_Task requirements_
Every line below between the one holding "Instruction: Focus the" and the one holding "Open Geo Map", inclusive, should be copied exactly, and no other line.

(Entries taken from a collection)
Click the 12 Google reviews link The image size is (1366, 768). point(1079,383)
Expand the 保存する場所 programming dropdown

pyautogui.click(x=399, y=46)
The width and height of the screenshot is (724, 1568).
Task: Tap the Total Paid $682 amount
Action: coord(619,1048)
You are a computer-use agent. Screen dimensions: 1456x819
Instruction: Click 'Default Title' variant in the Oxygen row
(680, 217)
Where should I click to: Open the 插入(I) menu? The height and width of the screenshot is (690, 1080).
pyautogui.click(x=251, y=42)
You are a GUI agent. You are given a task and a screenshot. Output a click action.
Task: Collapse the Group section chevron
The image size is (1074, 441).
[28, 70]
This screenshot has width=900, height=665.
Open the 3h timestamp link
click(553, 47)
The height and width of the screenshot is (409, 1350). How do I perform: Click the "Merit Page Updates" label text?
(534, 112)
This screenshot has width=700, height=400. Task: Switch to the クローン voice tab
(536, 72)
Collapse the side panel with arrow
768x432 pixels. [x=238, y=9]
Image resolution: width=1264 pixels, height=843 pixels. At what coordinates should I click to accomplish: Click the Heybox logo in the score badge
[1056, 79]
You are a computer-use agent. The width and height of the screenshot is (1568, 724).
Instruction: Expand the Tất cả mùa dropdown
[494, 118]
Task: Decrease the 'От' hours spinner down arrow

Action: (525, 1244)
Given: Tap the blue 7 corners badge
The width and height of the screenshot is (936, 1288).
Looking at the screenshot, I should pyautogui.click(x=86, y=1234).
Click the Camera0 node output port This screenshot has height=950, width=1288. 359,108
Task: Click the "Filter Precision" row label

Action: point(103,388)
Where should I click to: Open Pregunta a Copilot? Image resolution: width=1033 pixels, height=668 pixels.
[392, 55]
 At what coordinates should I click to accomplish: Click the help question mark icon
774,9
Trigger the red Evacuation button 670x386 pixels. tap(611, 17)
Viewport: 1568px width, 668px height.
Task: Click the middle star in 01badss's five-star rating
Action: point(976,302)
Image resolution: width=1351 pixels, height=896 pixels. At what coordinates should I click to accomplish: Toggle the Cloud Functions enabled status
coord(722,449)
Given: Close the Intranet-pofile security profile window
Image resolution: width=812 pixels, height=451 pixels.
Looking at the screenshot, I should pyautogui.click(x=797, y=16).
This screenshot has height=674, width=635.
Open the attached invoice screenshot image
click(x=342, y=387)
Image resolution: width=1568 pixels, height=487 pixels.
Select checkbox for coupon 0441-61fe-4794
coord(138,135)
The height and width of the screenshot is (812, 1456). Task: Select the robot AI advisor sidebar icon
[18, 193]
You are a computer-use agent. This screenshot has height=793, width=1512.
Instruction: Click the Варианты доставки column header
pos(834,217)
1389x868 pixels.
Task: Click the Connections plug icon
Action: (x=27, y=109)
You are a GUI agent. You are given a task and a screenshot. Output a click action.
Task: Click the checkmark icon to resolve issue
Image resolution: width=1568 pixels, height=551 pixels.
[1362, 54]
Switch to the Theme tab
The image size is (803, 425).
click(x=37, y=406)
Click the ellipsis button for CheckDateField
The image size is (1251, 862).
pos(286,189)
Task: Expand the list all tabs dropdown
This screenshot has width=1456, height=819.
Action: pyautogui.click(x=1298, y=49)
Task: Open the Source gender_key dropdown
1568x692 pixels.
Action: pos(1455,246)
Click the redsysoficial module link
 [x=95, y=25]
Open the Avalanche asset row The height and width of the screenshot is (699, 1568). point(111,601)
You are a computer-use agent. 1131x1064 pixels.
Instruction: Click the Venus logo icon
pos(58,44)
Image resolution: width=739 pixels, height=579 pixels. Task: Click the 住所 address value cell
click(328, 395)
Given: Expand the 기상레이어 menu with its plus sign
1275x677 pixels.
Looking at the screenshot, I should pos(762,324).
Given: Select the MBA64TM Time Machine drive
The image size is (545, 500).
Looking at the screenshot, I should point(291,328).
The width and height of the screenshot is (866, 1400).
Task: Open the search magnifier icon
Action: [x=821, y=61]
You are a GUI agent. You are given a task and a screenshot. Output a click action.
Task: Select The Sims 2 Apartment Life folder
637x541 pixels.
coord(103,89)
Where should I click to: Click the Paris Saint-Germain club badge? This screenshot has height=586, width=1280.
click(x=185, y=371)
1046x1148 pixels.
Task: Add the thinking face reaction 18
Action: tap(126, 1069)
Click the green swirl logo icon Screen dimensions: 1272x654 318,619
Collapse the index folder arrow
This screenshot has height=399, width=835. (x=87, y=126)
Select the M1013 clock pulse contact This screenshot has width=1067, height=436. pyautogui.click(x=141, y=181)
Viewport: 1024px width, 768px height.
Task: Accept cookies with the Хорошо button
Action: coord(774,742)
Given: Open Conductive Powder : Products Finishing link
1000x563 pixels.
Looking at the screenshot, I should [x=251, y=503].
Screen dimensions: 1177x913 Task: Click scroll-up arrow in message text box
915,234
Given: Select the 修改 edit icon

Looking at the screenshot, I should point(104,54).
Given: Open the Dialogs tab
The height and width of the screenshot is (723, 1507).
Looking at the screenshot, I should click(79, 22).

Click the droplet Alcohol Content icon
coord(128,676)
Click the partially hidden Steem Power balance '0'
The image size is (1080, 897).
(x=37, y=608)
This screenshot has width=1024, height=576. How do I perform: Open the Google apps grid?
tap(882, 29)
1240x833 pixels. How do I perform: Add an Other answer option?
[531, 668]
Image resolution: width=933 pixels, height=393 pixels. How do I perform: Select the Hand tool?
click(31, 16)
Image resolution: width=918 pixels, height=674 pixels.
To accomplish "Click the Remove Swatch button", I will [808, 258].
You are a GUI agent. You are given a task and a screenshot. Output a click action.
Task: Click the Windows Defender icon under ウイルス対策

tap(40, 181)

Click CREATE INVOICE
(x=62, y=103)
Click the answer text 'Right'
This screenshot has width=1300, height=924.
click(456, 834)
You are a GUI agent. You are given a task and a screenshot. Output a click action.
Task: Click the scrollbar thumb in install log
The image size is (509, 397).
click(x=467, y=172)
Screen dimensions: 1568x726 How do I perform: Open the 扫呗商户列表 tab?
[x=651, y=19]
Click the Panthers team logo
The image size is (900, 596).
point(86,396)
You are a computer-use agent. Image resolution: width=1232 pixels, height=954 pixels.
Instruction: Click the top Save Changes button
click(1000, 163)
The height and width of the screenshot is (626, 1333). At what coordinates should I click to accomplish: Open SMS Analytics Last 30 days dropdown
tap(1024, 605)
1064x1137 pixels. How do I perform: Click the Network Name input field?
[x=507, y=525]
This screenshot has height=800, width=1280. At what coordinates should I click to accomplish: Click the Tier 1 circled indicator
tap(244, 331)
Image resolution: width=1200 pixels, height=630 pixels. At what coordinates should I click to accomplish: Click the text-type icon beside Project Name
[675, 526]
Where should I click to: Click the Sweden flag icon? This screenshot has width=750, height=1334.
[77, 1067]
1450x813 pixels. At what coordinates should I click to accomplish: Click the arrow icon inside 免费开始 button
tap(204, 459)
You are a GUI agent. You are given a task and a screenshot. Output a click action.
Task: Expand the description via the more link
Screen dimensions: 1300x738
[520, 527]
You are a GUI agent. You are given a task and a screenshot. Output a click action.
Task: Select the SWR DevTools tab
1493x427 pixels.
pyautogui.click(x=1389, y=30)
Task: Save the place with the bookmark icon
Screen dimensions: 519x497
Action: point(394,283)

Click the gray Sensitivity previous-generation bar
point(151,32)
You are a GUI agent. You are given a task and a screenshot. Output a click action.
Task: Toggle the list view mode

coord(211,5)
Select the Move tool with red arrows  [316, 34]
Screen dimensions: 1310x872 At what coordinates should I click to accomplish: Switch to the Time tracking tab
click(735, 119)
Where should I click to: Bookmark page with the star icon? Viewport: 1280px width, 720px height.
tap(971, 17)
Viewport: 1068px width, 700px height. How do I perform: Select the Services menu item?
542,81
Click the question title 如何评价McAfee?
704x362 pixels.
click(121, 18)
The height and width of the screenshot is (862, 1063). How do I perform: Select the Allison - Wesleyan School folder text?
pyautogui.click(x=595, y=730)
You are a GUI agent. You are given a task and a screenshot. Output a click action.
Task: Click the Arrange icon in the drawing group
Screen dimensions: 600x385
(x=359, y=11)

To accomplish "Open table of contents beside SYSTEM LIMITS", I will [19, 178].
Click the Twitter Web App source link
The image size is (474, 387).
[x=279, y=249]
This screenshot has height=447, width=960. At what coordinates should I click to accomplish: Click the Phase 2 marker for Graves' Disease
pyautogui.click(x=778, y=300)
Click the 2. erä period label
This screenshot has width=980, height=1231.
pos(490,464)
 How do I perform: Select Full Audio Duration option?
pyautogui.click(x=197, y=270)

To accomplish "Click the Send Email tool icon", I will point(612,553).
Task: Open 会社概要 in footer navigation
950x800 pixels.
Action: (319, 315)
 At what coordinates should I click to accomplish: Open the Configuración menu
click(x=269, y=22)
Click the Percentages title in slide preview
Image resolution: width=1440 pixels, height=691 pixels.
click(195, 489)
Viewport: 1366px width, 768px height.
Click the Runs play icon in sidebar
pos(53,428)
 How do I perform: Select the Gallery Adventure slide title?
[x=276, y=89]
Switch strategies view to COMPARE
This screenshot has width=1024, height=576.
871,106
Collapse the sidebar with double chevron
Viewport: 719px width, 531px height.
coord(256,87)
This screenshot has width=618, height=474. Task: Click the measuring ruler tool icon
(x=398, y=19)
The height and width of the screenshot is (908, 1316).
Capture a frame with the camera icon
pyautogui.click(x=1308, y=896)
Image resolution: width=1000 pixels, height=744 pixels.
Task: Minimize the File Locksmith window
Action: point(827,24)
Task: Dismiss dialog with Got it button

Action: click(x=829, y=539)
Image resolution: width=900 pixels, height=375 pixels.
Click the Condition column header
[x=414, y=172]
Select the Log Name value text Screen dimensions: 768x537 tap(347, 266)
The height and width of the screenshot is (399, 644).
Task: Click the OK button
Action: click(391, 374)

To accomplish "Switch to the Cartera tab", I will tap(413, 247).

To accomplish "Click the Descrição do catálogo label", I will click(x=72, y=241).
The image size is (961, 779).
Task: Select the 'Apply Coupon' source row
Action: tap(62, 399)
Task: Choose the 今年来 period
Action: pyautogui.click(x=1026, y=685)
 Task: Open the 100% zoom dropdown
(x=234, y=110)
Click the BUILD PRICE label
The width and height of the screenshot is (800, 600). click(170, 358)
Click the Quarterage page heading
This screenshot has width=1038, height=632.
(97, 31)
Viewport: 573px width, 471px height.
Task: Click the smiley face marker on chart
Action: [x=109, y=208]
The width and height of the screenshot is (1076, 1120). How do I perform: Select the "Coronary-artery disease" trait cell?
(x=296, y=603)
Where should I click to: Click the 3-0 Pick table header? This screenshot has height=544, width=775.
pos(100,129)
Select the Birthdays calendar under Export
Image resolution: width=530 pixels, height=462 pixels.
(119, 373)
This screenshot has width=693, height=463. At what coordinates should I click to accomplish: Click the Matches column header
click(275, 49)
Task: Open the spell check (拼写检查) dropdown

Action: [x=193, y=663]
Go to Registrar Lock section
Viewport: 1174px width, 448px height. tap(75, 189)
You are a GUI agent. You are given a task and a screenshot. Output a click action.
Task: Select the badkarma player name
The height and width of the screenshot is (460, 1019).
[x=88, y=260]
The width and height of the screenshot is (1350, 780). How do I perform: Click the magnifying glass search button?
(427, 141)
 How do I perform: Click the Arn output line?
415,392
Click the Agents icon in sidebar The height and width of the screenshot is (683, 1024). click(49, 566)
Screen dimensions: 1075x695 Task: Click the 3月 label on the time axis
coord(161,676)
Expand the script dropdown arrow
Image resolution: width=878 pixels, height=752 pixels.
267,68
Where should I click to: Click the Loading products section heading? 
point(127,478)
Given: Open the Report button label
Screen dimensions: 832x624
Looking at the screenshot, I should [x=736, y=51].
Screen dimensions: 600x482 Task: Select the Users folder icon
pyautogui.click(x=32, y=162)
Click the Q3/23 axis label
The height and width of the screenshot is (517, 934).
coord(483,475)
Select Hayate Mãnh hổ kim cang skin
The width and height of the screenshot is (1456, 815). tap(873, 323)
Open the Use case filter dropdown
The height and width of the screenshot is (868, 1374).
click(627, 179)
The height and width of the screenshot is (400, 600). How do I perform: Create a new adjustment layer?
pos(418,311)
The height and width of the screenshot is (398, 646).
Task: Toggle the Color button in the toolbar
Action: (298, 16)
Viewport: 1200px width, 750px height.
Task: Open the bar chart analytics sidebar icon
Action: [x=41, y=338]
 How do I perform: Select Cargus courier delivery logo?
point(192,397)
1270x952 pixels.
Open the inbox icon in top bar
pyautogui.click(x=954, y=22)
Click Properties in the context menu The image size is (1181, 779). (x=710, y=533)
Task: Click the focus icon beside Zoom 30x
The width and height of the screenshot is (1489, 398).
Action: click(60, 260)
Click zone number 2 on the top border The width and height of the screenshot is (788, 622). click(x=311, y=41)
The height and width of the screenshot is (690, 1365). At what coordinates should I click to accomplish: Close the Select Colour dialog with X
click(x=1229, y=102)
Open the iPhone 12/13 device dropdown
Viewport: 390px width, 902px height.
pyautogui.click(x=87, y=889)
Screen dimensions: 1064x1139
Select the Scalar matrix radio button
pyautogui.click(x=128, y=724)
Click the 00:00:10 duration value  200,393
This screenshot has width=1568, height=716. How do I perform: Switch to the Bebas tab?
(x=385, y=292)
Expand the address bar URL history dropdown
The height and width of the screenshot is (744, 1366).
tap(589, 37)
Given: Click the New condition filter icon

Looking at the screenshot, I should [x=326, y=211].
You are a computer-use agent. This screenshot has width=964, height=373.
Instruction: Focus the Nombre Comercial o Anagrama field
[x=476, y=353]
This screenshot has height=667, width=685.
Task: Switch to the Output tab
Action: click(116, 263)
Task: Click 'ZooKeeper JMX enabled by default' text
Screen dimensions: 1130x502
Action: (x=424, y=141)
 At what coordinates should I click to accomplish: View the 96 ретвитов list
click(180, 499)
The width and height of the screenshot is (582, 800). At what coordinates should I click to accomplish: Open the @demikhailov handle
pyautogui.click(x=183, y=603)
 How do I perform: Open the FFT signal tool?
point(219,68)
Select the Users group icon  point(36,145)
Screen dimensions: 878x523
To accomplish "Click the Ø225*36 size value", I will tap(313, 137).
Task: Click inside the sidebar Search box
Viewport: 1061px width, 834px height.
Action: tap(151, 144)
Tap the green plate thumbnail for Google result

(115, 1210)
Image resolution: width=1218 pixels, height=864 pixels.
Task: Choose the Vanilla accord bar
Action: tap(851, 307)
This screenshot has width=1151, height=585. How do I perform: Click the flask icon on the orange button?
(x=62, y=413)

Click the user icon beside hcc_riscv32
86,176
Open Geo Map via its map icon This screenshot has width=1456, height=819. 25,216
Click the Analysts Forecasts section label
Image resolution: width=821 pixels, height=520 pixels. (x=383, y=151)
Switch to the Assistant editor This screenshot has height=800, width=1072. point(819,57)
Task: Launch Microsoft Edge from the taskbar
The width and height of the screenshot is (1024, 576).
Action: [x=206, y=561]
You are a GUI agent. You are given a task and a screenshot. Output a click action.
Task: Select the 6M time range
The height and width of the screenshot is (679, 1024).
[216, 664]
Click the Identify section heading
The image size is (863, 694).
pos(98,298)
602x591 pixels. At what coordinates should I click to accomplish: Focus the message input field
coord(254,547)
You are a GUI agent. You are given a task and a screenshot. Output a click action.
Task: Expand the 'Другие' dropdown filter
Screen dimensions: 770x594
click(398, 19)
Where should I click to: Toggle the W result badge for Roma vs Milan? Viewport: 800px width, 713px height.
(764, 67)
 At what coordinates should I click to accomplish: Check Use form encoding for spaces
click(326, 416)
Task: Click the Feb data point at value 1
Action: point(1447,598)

_Result_
Instruction: Focus the Nombre Comercial o Anagrama field
[x=476, y=353]
This screenshot has height=667, width=685.
Task: Switch to the Output tab
Action: click(116, 263)
Task: Click 'ZooKeeper JMX enabled by default' text
Screen dimensions: 1130x502
Action: (x=424, y=141)
 At what coordinates should I click to accomplish: View the 96 ретвитов list
click(180, 499)
The width and height of the screenshot is (582, 800). At what coordinates should I click to accomplish: Open the @demikhailov handle
pyautogui.click(x=183, y=603)
 How do I perform: Open the FFT signal tool?
point(219,68)
Select the Users group icon  point(36,145)
Screen dimensions: 878x523
To accomplish "Click the Ø225*36 size value", I will tap(313, 137).
Task: Click inside the sidebar Search box
Viewport: 1061px width, 834px height.
Action: tap(151, 144)
Tap the green plate thumbnail for Google result

(115, 1210)
Image resolution: width=1218 pixels, height=864 pixels.
Task: Choose the Vanilla accord bar
Action: tap(851, 307)
This screenshot has width=1151, height=585. How do I perform: Click the flask icon on the orange button?
(x=62, y=413)

Click the user icon beside hcc_riscv32
86,176
Open Geo Map via its map icon This screenshot has width=1456, height=819. 25,216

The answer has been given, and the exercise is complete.